With the potential for millions in meaningful-use incentive reimbursements, Cooper Green put themselves on the fast track for implementing electronic health records (EHR) last year. Within 18 months, hospital executives researched, purchased, installed, and gelled their new EHR with two other specialty packages to go live as an electronic hospital in May.
“It was really complex, because we were fighting with the county commission for funding at the same time,” says James Floyd, MD, chief of orthopedic surgery and the physician leader on the hospital’s EHR team.
The main criterion for the package was that it mesh with the VA’s medical records. “We wanted one that was federal-government approved, so we picked one that already met their standards. And now we’re on the winning side if the government ends up financing things,” Floyd says.
While they sought their EHR, Cooper Green also wanted to convert their imaging department to digital. “It would make images available instantly throughout the facility,” Floyd says. “And it saves us on filing, film, developing chemicals, and storage.”
In addition, Cooper Green needed to improve their scheduling and billing module, which presented a third software program to integrate. “I’m not saying it was a smooth process,” Floyd says. “But we got the companies talking, purchased the hardware needed to run them, and got them interfaced within 15 months.”
Just to handle the digital imaging upgrade required purchasing new servers and monitors while expanding networks to move the images throughout the hospital. “We didn’t have switches on each floor to handle that,” Floyd says. “We could handle 15 stations per floor, and we went to 60 to 100 per floor by putting in new switches and wiring. We didn’t have wireless access points either, and we put those in within six weeks.”
By March, Cooper Green had the infrastructure in place, including mobile computer stations and wireless communication. They went live on May 1. “It was the most amazing thing,” Floyd says. “If you’ve ever played football, it’s like we assembled the defensive, the offense, and the special teams in one year and then made it to the playoffs.”
One flaw in the new EHR shows up in the emergency room. “It doesn’t support a tracking system like we had with the old system. That’s a real failure with this software,” Floyd says. “We didn’t know it wouldn’t support the tracking, because we were told that that function was in their upgrade plans and would be ready by the time we rolled out. But at this point, it’s not operational.”

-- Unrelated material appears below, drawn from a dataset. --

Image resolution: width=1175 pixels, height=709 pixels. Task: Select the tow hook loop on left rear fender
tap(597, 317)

Floyd says that’s the one function they should have spent the money on to ensure its inclusion. “If it’s more bucks, then it’s more bucks, because if you want to save money, I wouldn’t choose to do that in the ER.”
An annoying shortfall of the new system is that it doesn’t allow scheduling to overbook by even one patient. “We didn’t even think to ask about that. And it doesn’t let you schedule for less than 15-minute slots either,” Floyd says. “Right now we’re creating paper calendars for the overbooks.” The next upgrade will purportedly solve the problem. “And at least their documents are all readily available because they’re digital, so we don’t have to worry about pulling charts to be ready.”

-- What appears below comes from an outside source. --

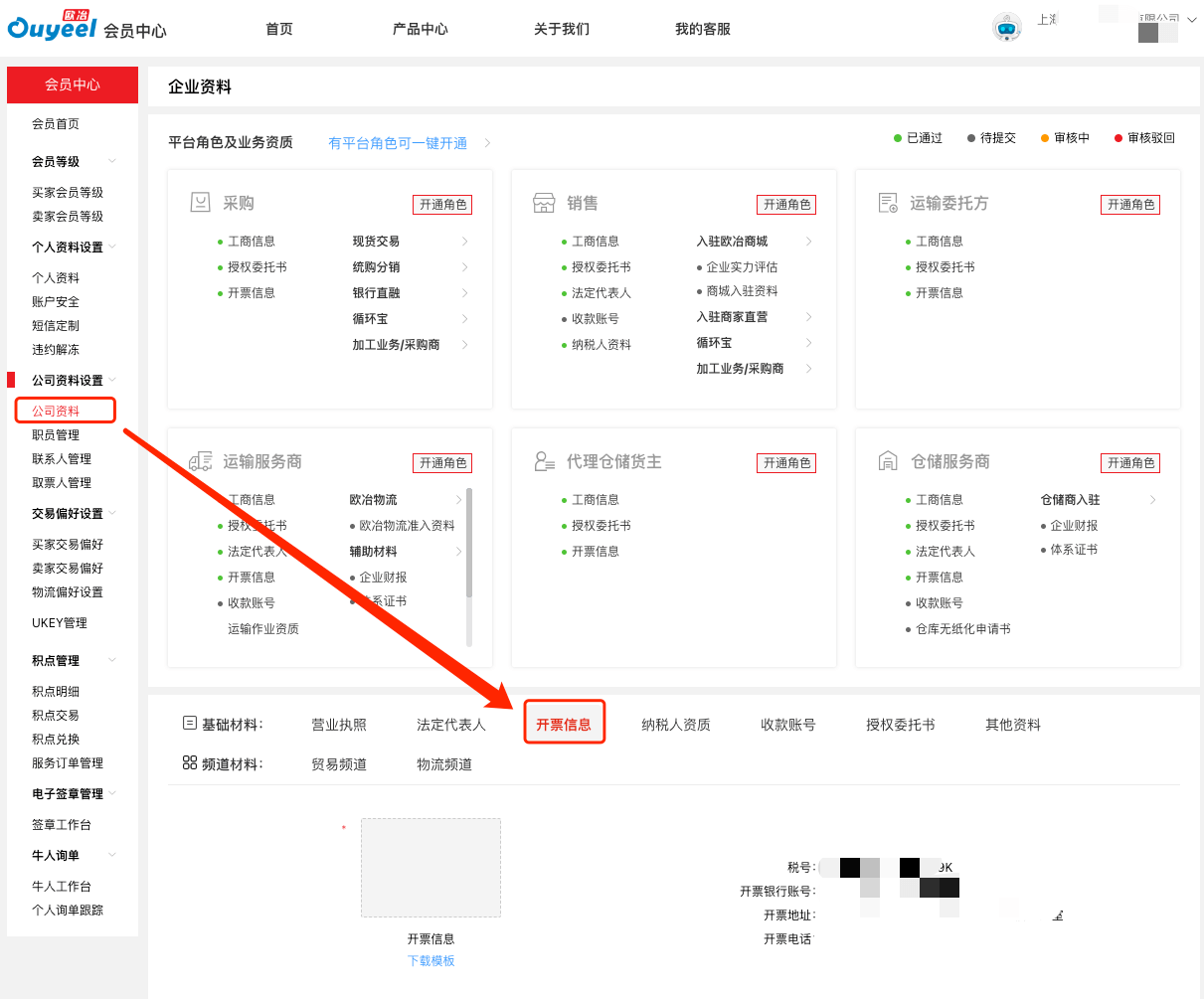Image resolution: width=1204 pixels, height=999 pixels.
Task: Select the 纳税人资质 tab
Action: (676, 725)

Floyd says these errors point to a fault in their planning process. “We needed to change our mix of people involved in planning to include more rank and less file. We had a lot of managers and not enough of those working the system.”
But the new digital platform has brought notable changes in efficiency and ease for the staff. “Before, to discuss x-rays with a patient, I’d have to find the folder with the film and then find a lightbox somewhere,” Floyd says. “Now I click on a program, and it puts the x-rays right in front of me and the patient.”

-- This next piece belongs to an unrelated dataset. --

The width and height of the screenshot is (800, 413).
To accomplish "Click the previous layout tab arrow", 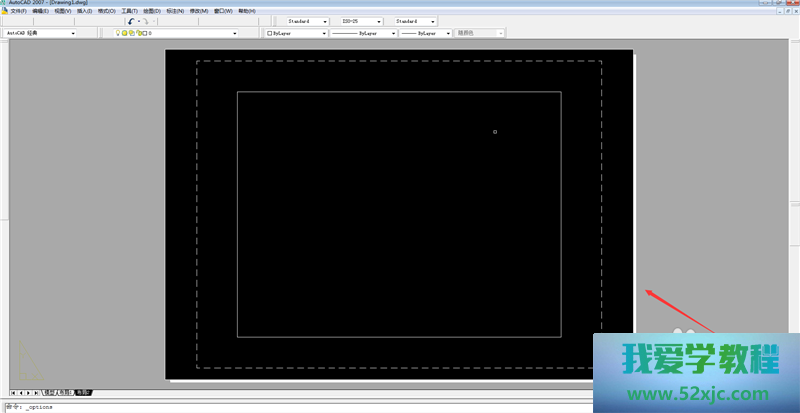I will point(21,392).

The biggest advantage, says Floyd, is the ability to digitally complete medical reconciliation of medications and current orders for labs. Before their EHR system, when an ER patient was admitted, the physician would write a list of meds and labs. Those papers got handed to the ward nurse, who had to rewrite those orders again on her floor forms.
“But the EHR makes it an automatic process,” Floyd says. The orders now show on her computer as a checklist that she ticks to confirm as reviewed. “And the EHR tracks when each item is done, so there’s less error. And if something doesn’t get done, you immediately get an alert.
“This is something we should have done years ago. It’s going to be a big improvement in patient care,” Floyd says. “Digital healthcare is in that technological stage that cell phones were in back in the 80’s when they were big and chunky. But come 2020 or 2025, medicine will hit the iPhone stage. It’s going to be amazing when it does.”